* **REQUIREMENT**
Copy out, without any changes, the part of the material below that begins with the line containing "The height and width of the screenshot is (665, 1170)." and ends with the line containing "This screenshot has height=662, width=1176.", including both of those lines.
-- Begin DATA ROWS --
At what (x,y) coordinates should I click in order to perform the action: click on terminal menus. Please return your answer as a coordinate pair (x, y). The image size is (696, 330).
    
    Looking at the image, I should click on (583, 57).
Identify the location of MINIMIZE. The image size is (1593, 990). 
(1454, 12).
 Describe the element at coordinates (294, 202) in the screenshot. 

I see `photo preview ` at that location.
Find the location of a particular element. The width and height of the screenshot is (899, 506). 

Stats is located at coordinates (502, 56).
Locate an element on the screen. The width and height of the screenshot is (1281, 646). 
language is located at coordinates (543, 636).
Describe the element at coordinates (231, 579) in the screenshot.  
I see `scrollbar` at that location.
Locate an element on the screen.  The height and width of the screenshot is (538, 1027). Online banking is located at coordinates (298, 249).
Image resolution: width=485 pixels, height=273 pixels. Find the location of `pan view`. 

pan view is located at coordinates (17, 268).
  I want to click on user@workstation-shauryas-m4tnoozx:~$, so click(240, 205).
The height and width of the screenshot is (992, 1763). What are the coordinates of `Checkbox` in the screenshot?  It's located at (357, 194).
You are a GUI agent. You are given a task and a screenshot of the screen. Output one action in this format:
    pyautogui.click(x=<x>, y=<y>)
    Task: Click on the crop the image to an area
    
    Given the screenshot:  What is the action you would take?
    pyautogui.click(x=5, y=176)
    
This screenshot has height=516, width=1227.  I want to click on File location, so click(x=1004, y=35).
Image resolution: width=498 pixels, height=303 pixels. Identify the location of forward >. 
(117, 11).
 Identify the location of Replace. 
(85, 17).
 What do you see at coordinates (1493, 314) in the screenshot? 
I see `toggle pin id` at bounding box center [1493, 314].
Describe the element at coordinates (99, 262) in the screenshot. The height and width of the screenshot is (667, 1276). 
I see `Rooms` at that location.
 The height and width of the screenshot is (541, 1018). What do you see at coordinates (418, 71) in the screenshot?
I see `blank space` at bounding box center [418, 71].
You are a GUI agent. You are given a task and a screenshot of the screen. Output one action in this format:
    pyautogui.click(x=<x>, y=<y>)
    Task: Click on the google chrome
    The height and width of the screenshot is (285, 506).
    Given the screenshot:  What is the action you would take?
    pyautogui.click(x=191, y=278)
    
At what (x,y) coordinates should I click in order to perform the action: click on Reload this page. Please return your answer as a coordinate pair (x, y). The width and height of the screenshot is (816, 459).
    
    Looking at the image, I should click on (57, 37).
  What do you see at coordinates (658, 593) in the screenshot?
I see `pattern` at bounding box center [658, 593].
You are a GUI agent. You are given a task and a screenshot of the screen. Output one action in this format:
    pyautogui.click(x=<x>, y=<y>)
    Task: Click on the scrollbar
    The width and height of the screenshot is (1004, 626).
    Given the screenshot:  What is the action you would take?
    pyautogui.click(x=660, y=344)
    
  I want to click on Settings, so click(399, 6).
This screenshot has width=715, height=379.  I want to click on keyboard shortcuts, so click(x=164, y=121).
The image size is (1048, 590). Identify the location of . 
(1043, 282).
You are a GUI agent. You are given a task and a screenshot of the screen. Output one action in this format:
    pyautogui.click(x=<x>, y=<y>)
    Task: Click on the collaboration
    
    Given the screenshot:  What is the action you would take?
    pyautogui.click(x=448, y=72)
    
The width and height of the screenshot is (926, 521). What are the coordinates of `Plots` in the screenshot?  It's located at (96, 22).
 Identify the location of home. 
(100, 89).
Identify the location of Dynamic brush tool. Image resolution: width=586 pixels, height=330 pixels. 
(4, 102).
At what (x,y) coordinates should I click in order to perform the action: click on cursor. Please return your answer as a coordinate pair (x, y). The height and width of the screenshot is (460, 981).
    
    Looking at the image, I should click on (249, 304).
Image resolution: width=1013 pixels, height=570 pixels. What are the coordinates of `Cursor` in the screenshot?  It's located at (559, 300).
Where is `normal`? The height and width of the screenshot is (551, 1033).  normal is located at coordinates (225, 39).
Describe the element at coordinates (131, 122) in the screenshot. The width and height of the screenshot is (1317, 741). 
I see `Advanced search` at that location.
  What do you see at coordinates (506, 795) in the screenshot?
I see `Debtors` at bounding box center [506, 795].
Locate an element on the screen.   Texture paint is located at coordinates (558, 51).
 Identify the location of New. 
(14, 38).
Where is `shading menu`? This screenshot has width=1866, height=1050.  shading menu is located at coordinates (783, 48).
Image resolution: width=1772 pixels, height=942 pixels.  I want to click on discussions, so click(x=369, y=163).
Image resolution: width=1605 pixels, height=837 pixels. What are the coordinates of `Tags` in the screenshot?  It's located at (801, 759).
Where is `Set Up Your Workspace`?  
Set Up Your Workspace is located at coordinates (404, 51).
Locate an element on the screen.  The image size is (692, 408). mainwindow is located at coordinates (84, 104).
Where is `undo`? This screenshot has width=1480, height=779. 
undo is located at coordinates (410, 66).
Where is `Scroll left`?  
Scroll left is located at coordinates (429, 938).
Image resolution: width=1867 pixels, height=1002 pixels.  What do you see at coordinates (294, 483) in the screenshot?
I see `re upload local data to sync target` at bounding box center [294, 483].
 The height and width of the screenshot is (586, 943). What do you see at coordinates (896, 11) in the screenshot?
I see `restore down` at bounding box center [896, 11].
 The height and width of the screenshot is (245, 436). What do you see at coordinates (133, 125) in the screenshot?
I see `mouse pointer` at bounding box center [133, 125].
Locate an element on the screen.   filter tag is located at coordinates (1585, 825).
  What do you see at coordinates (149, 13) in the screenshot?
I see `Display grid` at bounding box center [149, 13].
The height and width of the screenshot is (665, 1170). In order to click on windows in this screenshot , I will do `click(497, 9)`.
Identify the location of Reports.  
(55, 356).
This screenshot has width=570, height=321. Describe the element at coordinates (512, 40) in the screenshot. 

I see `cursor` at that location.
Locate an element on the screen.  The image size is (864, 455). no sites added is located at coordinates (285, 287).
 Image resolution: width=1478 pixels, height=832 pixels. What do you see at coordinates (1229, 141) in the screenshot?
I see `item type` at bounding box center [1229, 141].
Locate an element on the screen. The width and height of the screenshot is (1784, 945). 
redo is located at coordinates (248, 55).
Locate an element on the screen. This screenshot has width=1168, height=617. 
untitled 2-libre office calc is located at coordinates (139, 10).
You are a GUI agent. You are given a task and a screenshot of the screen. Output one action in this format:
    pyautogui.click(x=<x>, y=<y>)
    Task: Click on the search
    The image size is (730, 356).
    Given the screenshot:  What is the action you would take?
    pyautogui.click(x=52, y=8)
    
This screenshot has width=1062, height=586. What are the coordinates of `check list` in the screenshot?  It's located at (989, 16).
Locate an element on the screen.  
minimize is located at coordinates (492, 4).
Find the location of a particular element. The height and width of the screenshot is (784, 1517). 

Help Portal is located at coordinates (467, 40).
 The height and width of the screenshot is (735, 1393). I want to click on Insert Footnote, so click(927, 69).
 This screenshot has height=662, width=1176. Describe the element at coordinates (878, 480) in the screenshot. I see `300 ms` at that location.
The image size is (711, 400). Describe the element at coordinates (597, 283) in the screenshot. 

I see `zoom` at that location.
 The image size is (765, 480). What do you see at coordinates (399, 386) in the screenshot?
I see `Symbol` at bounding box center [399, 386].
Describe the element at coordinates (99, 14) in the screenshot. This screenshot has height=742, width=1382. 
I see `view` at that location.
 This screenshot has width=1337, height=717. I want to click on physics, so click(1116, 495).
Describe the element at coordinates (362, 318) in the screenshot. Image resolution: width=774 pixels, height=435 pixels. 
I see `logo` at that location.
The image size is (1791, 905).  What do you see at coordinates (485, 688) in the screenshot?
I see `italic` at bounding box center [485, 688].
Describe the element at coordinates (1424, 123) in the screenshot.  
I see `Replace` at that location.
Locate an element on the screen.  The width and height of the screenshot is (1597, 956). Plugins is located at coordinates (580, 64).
-- End DATA ROWS --
* **THE ANSWER**
The height and width of the screenshot is (665, 1170). In order to click on windows in this screenshot , I will do `click(497, 9)`.
Identify the location of Reports.  
(55, 356).
This screenshot has width=570, height=321. Describe the element at coordinates (512, 40) in the screenshot. 

I see `cursor` at that location.
Locate an element on the screen.  The image size is (864, 455). no sites added is located at coordinates (285, 287).
 Image resolution: width=1478 pixels, height=832 pixels. What do you see at coordinates (1229, 141) in the screenshot?
I see `item type` at bounding box center [1229, 141].
Locate an element on the screen. The width and height of the screenshot is (1784, 945). 
redo is located at coordinates (248, 55).
Locate an element on the screen. This screenshot has width=1168, height=617. 
untitled 2-libre office calc is located at coordinates (139, 10).
You are a GUI agent. You are given a task and a screenshot of the screen. Output one action in this format:
    pyautogui.click(x=<x>, y=<y>)
    Task: Click on the search
    The image size is (730, 356).
    Given the screenshot:  What is the action you would take?
    pyautogui.click(x=52, y=8)
    
This screenshot has width=1062, height=586. What are the coordinates of `check list` in the screenshot?  It's located at (989, 16).
Locate an element on the screen.  
minimize is located at coordinates (492, 4).
Find the location of a particular element. The height and width of the screenshot is (784, 1517). 

Help Portal is located at coordinates (467, 40).
 The height and width of the screenshot is (735, 1393). I want to click on Insert Footnote, so click(927, 69).
 This screenshot has height=662, width=1176. Describe the element at coordinates (878, 480) in the screenshot. I see `300 ms` at that location.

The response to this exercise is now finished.